When the three volume set was published in 1863, the publishers announced her name for the first time as 'Mary Elizabeth Braddon' rather than the gender-neutral M.E. Braddon. The first single-volume edition of the text appeared at the end of 1863.

One of the inspirations for the eponymous Aurora Floyd was Catherine Walters, also known as "Skittles", an infamous high-class courtesan who made her debut in 1861. She became known for riding along Hyde Park in a pony carriage. Within the novel, Aurora Floyd is frequently described as donning a pork pie hat and having an affection for the stables, both traits which would have brought Catherine Walters to the mind of the Victorian reading public.

==Reception==
Aurora Floyd is considered one of the pioneers of the sensation novel genre, containing as it does a sense of realism within its domestication of criminality. The rise of this genre concerned many conservative critics, who believed that it might represent the normalisation of vice within the middle classes, and an enthusiasm for the lurid and gruesome within published entertainment.

In an anonymous review published on 9 November 1865 edition of The Nation, Henry James argued that Aurora Floyd represents an improvement not only of Wilkie Collins' mode of the sensation novel, but also serves as a more complex and nuanced tale than Miss Braddon's previous book, Lady Audley's Secret:

Lady Audley was diabolically wicked; Aurora Floyd, her successor, was simply foolish, or indiscreet, or indelicate-- or anything you please to say of a young woman who runs off with a hostler. But as bigamy had been the cause of Lady Audley's crimes, so it is the cause of Aurora's woes.

Leo Tolstoy, who admired Braddon's works, is known to have read Aurora Floyd.
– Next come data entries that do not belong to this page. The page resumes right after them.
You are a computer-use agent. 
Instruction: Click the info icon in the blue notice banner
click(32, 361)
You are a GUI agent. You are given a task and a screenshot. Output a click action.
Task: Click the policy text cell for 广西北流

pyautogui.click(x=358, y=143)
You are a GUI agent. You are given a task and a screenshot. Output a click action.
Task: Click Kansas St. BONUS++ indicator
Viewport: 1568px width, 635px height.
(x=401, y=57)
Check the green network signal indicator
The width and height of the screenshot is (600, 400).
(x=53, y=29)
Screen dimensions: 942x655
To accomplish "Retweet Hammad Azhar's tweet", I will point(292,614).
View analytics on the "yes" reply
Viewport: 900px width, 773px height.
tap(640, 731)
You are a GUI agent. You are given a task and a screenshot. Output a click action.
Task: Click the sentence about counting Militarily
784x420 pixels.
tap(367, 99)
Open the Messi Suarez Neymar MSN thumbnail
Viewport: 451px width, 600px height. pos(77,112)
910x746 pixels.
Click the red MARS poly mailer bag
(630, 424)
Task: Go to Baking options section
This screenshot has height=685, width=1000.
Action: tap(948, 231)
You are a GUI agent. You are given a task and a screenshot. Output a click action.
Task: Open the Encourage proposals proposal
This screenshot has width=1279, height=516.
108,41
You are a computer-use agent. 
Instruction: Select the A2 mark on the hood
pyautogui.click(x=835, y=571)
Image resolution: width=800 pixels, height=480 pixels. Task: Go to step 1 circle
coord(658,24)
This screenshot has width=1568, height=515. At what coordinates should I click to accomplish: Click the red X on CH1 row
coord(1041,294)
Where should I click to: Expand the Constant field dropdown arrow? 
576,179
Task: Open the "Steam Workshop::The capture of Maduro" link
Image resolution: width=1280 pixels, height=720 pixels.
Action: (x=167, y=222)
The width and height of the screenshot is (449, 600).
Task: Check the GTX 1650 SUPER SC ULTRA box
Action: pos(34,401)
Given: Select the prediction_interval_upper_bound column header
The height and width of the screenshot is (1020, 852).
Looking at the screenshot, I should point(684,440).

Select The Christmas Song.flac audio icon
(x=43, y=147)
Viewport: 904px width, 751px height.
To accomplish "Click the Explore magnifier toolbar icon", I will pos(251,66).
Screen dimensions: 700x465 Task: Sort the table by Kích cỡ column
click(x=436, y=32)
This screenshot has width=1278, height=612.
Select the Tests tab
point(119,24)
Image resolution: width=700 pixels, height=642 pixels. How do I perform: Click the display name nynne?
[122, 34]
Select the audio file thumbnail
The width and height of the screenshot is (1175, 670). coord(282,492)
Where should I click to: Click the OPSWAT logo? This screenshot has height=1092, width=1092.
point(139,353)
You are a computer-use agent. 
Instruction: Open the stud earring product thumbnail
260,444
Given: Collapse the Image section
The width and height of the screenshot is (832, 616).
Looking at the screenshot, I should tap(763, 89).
According to his sister-in-law, it partly inspired the character Natasha in his War and Peace.

Although eminent Victorian critics derided these sensation novels as ephemeral nonsense, soon to pass into deserved oblivion, Braddon's work, far from being long-forgotten, has prompted a plethora of 21st-century critical studies. Thus Wiley-Blackell's A Companion to Sensation Fiction (2011), the first comprehensive guide to the sub-genre, while devoting three chapters to Wilkie Collins, gave five to Mary Elizabeth Braddon, one specifically to Aurora Floyd.

==Adaptations==
In 1863, the same year as the novel was published, Aurora Floyd was adapted for the stage by Colin Henry Hazlewood and first performed at the Britannia Theatre Saloon in the Hoxton district just north of the City of London.

The script was subsequently published by Thomas Hailes Lacy as the 85th in his series Acting Edition of Plays. Tinsley also dramatised other works by Braddon, notably Lady Audley's Secret.

An American silent film adaptation of the book was released in 1912 to mixed reviews. It was directed by Theodore Marston and starred Florence La Badie in the title role.